### TASK TO COMPLETE
Output only the lines of the entries that follow, starting at the one with "You are a computer-use" and running down to the one with "Instruction: Open the Panel gauge tile", both included and unchanged.

### DATASET CONTENT
=-=-=-=-=

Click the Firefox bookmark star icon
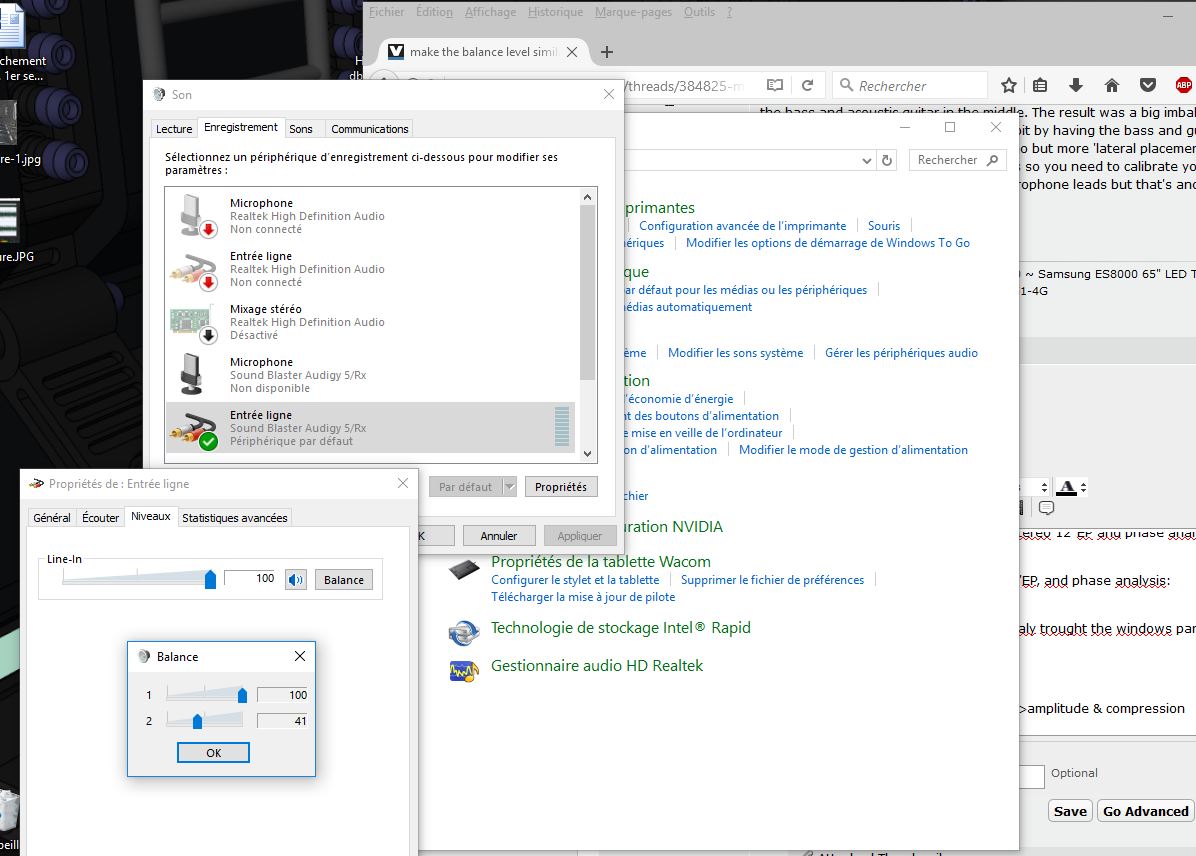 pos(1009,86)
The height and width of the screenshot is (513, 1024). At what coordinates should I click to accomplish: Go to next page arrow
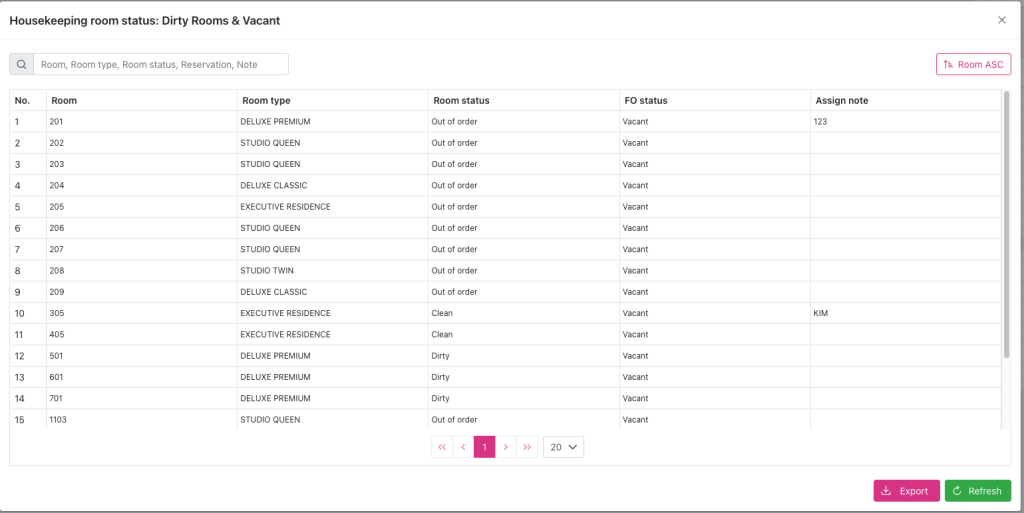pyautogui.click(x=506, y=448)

=-=-=-=-=

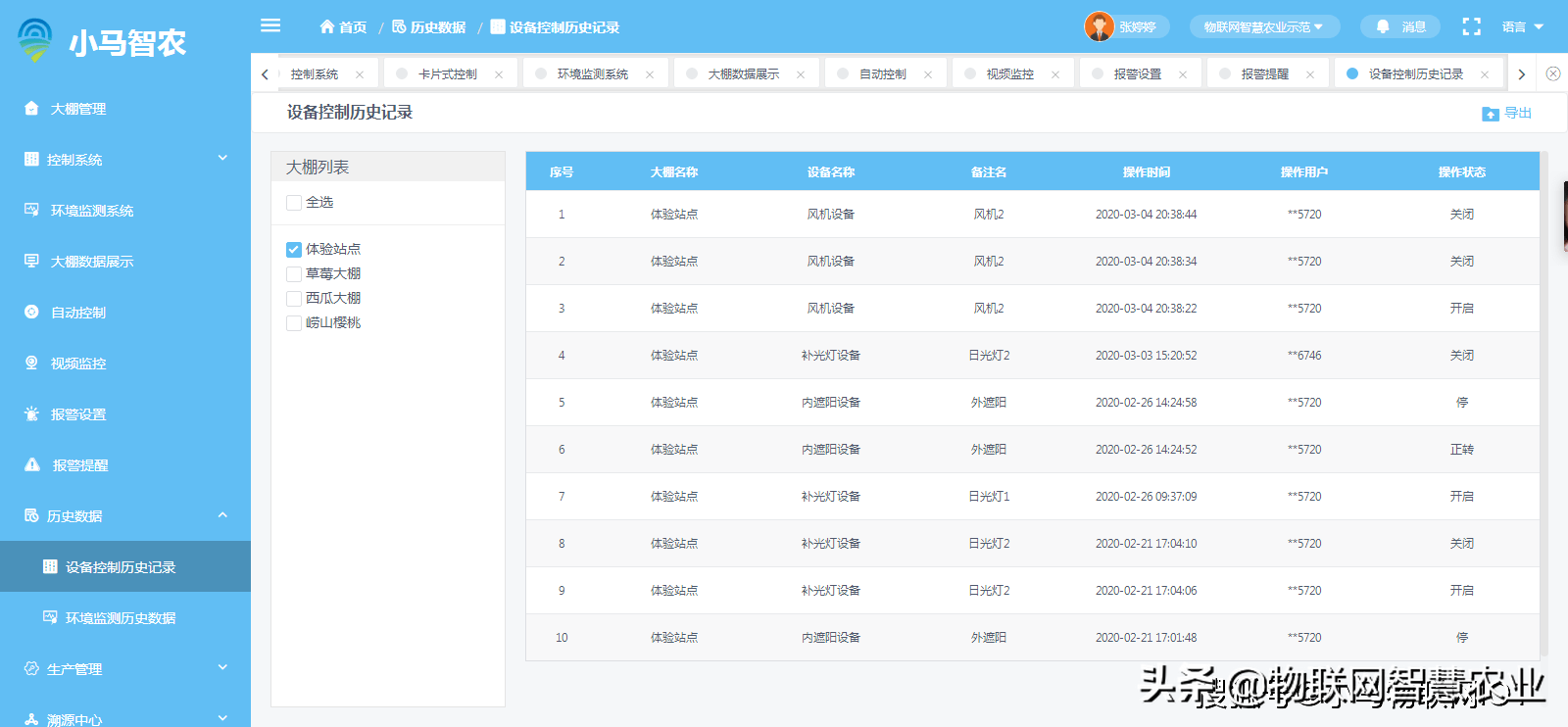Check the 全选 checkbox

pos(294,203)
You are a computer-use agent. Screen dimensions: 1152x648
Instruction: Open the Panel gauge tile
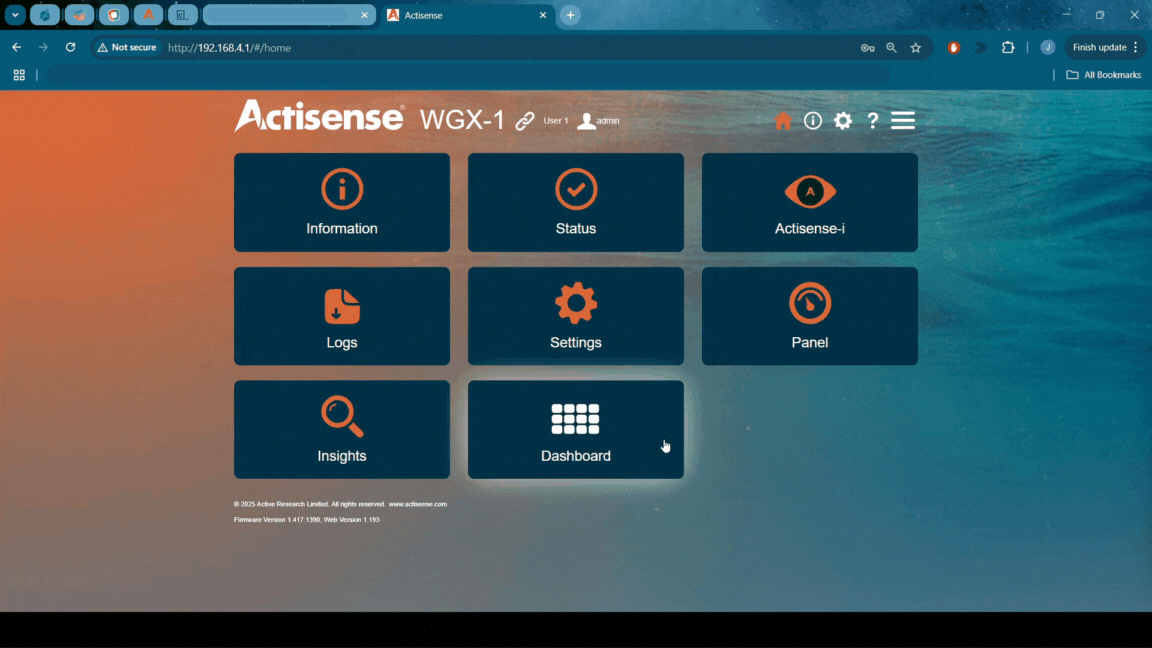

=-=-=-=-=

### RESPONSE AREA
You are a computer-use agent. Screen dimensions: 1152x648
Instruction: Open the Panel gauge tile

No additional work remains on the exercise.